Fashion in engineering, then, can cause a colossal waste of resources, at least when it hits the big time.
Are We Fashion Victims?
So, is there a craze on today? In a small way, the name 'requirements engineering' is perhaps a fashionable title, replacing outworn models such as 'systems analysis', 'specification writing', or for that matter 'knowledge engineering'.
But the big craze, the Hula-Hoop Barbie Doll Rubik Cube granddaddy of all engineering fads, is the current fashion for Object-Oriented everything. Even requirements engineering is succumbing to the glitzy message.
All the signs are there: books, conferences, toolkits, marketing hype, research initiatives; the future of programming will be transformed, programs will be written by computers, or at least by idiots who will just click on a couple of icons. Look back at the warning signs, and see for yourself whether they apply.
Now, Object-Orientation as a design principle has much going for it, but as a means of eliciting requirements it is at least a doubtful proposition. I am not going to make jokes about customers who send themselves messages to retrieve their telephone numbers, but it cannot be wise to try to identify objects in a system before the problem, which that system might someday address, has even been described. (A classical example identifies a traffic-light object, before we have any idea whether the junction should be bridged, or have a roundabout, or slip-roads, or whatever).
In any case, the burden of proof lies squarely on the shoulders of those who want us to believe that object-orientation might be useful for gathering requirements.
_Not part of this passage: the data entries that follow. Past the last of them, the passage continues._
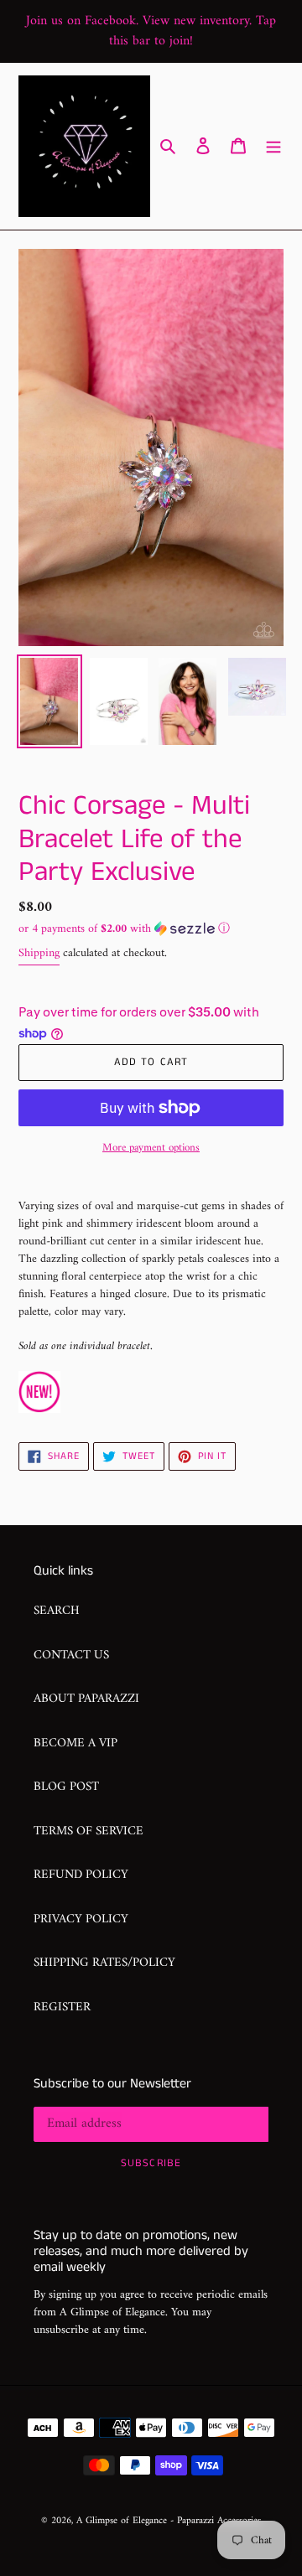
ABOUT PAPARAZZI (86, 1699)
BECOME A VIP (75, 1743)
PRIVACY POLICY (81, 1919)
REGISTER (62, 2007)
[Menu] (273, 146)
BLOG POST (66, 1787)
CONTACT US (71, 1655)
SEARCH (57, 1611)
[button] (124, 928)
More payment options (151, 1148)
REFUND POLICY (81, 1875)
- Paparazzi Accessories (215, 2521)
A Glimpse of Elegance (121, 2521)
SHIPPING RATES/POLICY (104, 1963)
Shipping (39, 953)
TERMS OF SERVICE (88, 1831)
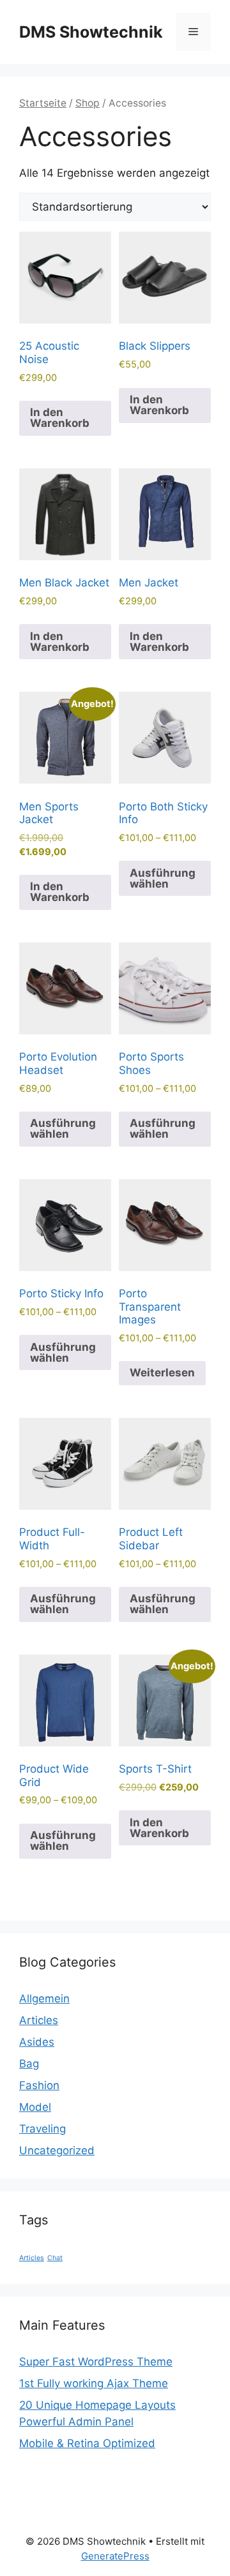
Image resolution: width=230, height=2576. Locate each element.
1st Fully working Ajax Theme (93, 2383)
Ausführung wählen (162, 878)
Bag (29, 2063)
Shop (87, 103)
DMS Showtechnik (91, 31)
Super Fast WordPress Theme (95, 2361)
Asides (36, 2042)
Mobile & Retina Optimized (87, 2443)
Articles (38, 2020)
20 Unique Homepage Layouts (97, 2405)
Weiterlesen (162, 1372)
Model (35, 2107)
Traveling (42, 2128)
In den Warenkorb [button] (59, 417)
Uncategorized (57, 2150)
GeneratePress (115, 2556)
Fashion (39, 2085)
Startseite (42, 103)
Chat (55, 2258)
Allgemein (44, 1998)
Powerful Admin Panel (76, 2421)
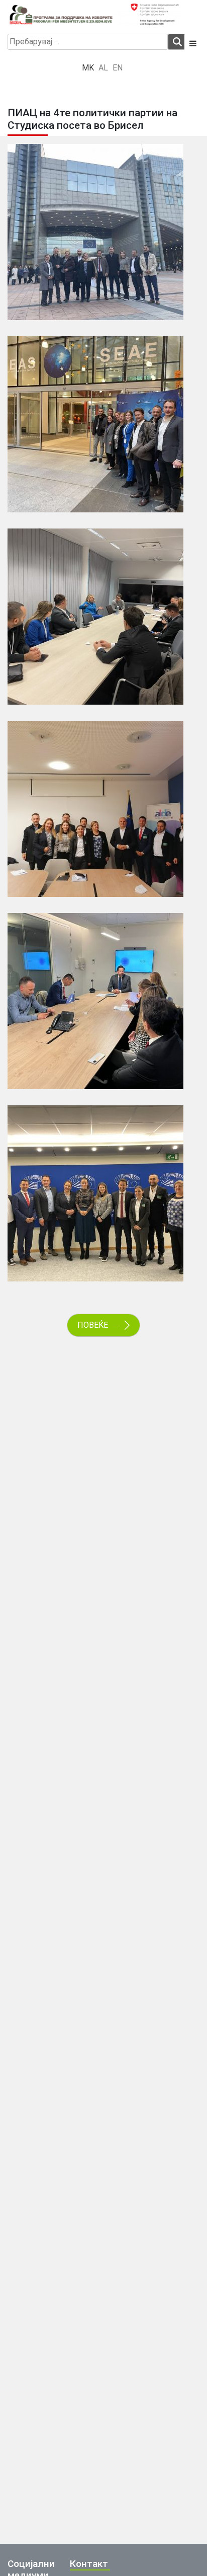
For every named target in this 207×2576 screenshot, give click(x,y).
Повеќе (93, 1325)
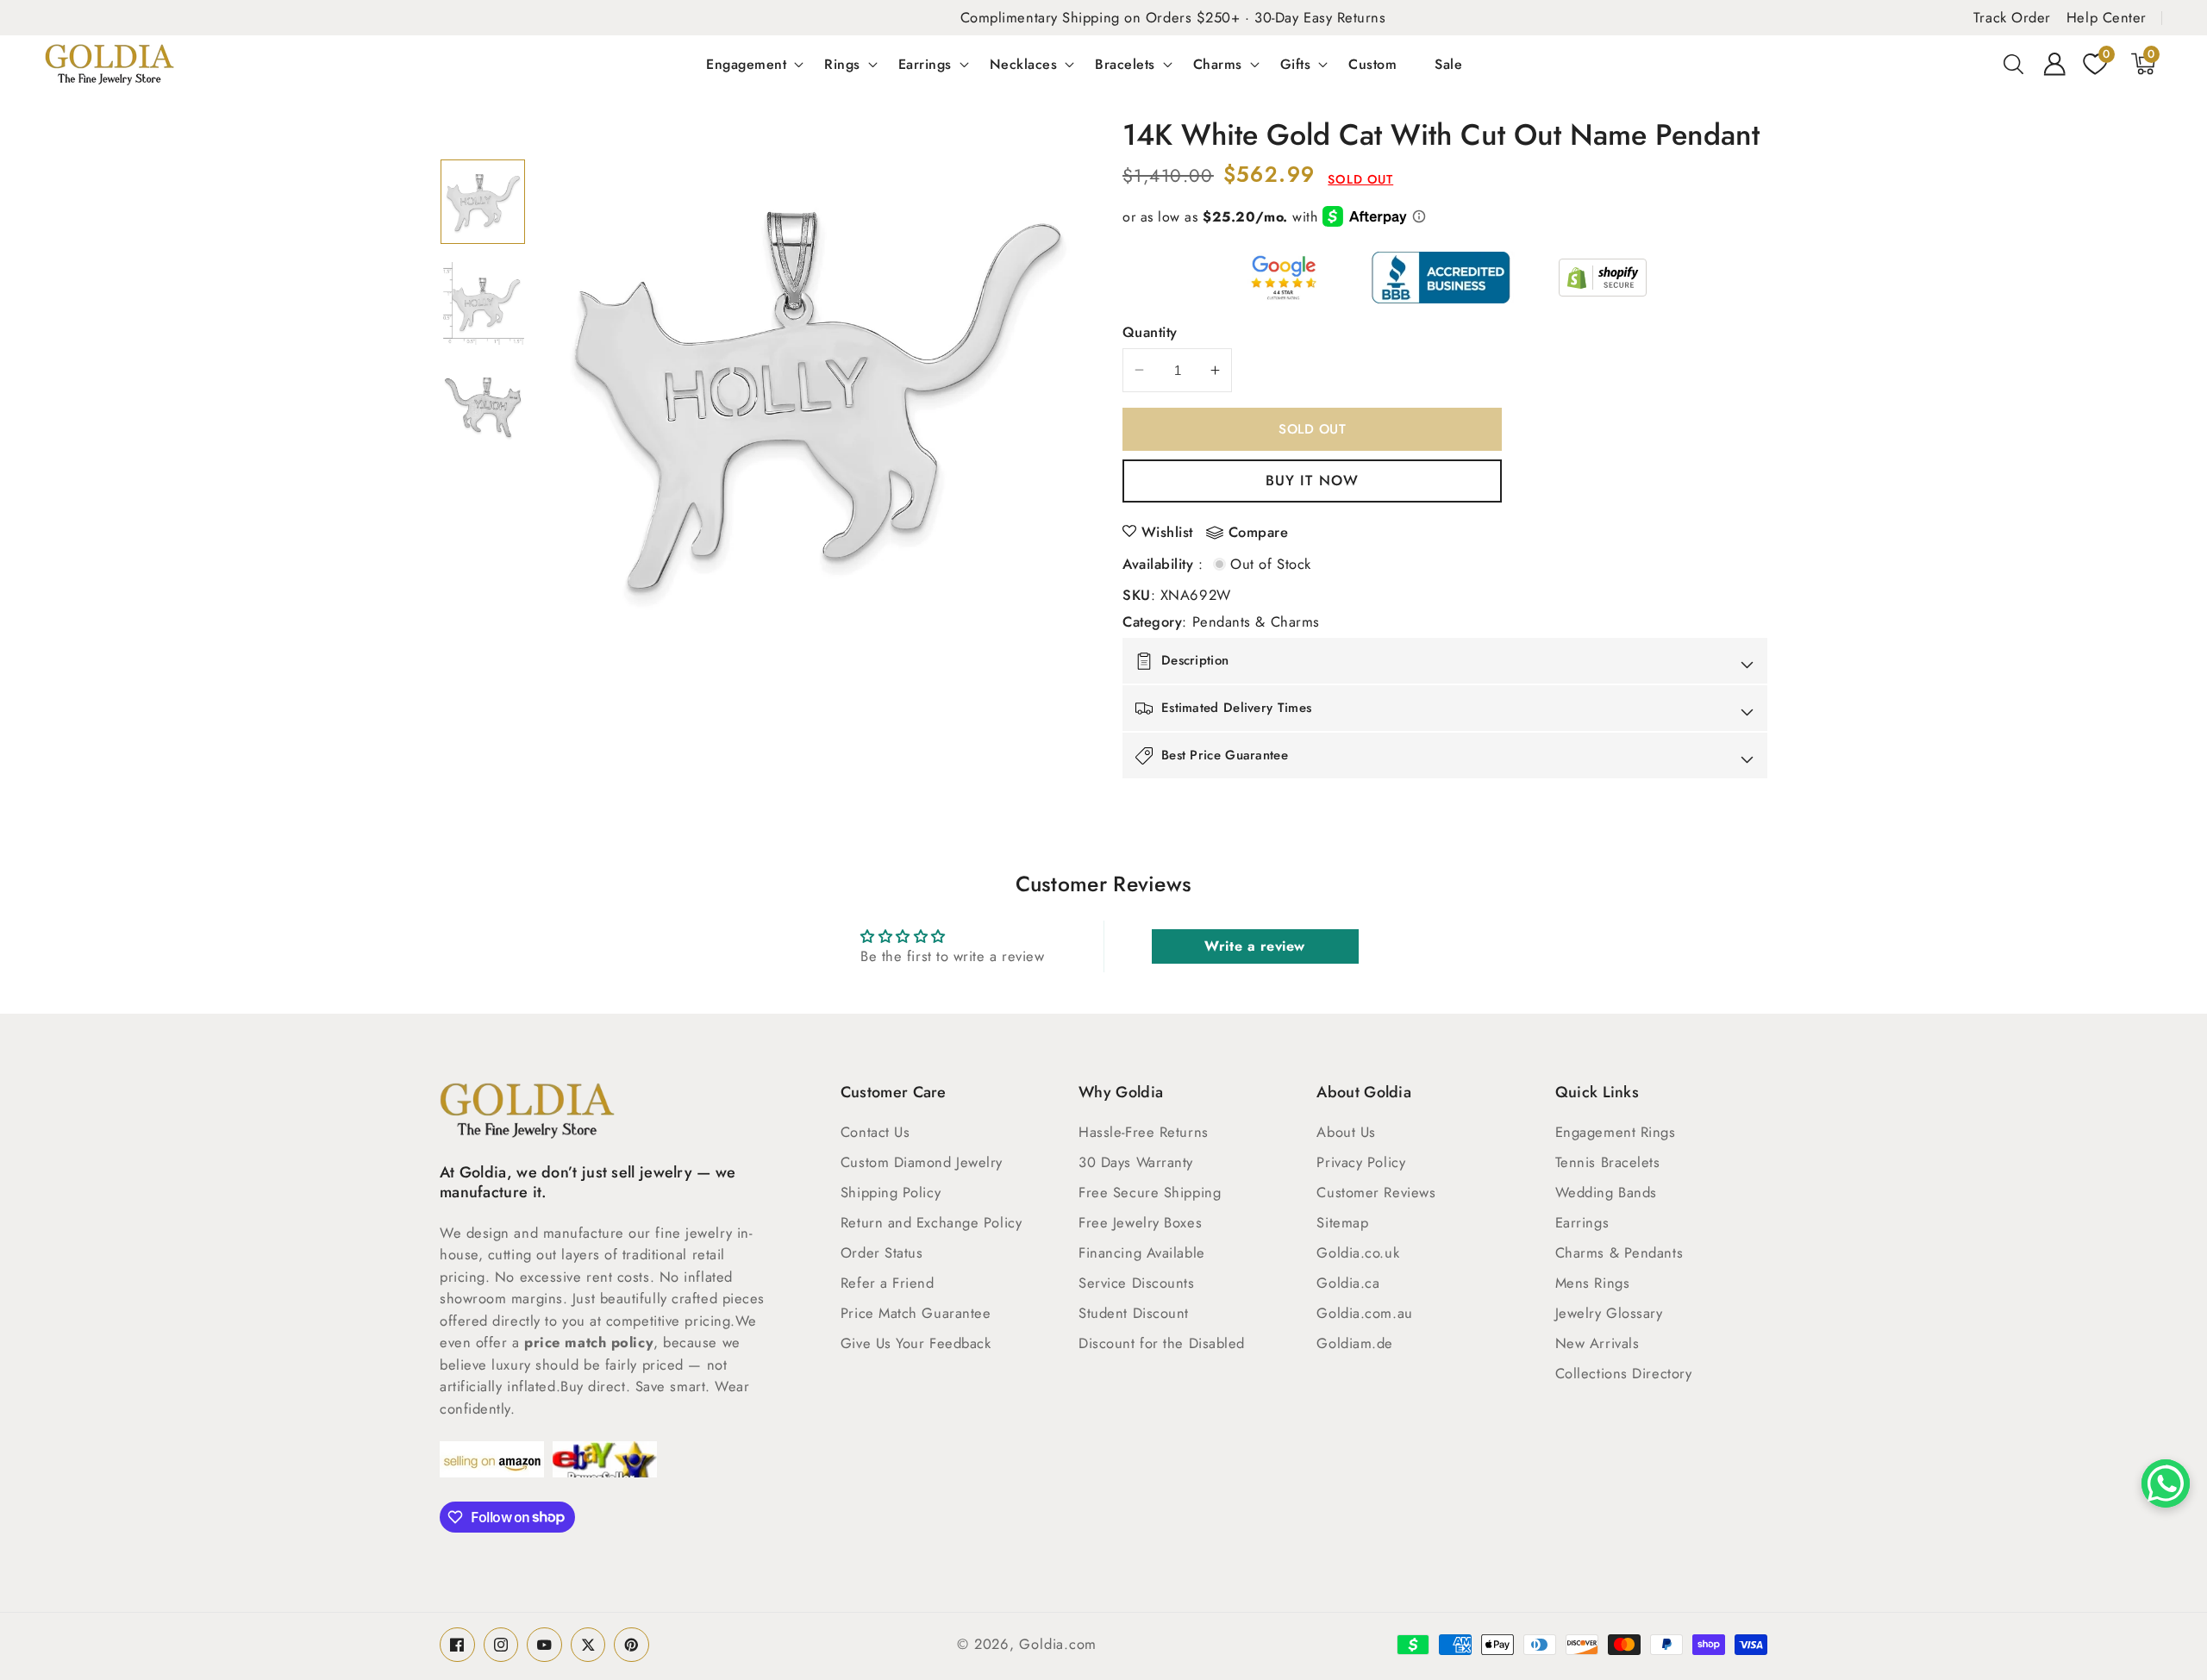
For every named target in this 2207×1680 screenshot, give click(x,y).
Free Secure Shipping (1149, 1192)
That, like the belief that rules can capture all kinds of knowledge, or that the Internet will replace all forms of face-to-face contact, is certainly not a self-evident truth. If a coherent theory can be put together, and if evidence can be found that it works, and if it turns out to have advantages in practice, then we should be convinced.
Our Real Task
The real task of finding out what people are having trouble with in their businesses, of describing it simply and clearly in terms both they and system developers can understand, and of helping them to see their projects through to successful completion, is rather less glamorous. It could do with some quiet and careful thought, serious debate, and measured experimentation. There will always be room for improvements.
But a reflex lunge for the latest jumble of ideas and tools, no matter how elegantly packaged, will not help either us or the clients we claim to be serving. Any tool, technique, or method that helps us to model a problem a little more easily, explain things a little more clearly, or complete a task a little more safely, represents progress. Any approach that claims to do everything in one leap is probably just an engineering fashion.